One of the second-tier issues the Oilers face this summer (behind Khabibulin and Souray) is what to do with Andrew Cogliano, fresh off the worst season of his NHL career.
Jim Matheson shone some light on what’s happening behind the scenes earlier today in a catch-all article, and got some great quotes from Cogliano’s agent, Anton Thun. Lowetide keyed in on Thun’s comment about other teams, but for my money the key point Thun made was this one:
"We’re looking at the book of business that Andrew’s created in his three years in Edmonton and we’re trying to come up with an assessment where he fits as to other people who have signed.”
How one looks at Cogliano depends to no small degree on how one weights his performance this past season versus his performance in his first two seasons. Thun talks about the “book” that Cogliano’s created in his three years in Edmonton, and if we look at it from that perspective he deserves a fairly decent contract – two 18 goal seasons in three years, two seasons with solid offensive numbers.
Unfortunately for Thun and Cogliano, the NHL is a ‘what have you done for me lately’ league. Alex Tanguay scored 258 points in 280 games between 2005 and 2009 – an average pace of 76 points per 82 games played. Now, though, he’s a guy with injuries coming off a 37 point season – and that’s exactly how the Flames paid him when they signed him to a contract this summer. Because Cogliano’s a restricted free agent, Thun can talk to other teams about him – and I hope he is, because I don’t think anyone’s willing to pay a premium for him coming off such a lousy season.
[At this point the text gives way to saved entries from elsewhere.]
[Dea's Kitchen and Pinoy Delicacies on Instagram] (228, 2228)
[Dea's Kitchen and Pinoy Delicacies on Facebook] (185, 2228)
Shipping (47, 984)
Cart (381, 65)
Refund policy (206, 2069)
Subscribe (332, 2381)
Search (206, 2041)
Personally, I think Cogliano’s got value, though it kills me that a guy with faceoff percentage/defensive awareness as bad as his keeps getting trotted out at centre. This is a rebuilding year, and it seems as good a time as any to try him out full-time on the wing on a scoring line – and if that keeps one of the shiny rookies in Oklahoma for the season, is that such a bad thing?
I honestly don’t know if Cogliano’s going to be a fit for the Oilers long-term; he’s small and his strengths and weaknesses aren’t an ideal fit with the current roster, but I do know this: his value is at an all-time low, both in terms of the kind of contract he deserves and the kind of trade return he’d fetch, and that makes trading him now a less than ideal situation. I also believe he’s a better player than he showed last season, where he wasn’t well-used by Pat Quinn, and I think he might show it if the Oilers give him one more year.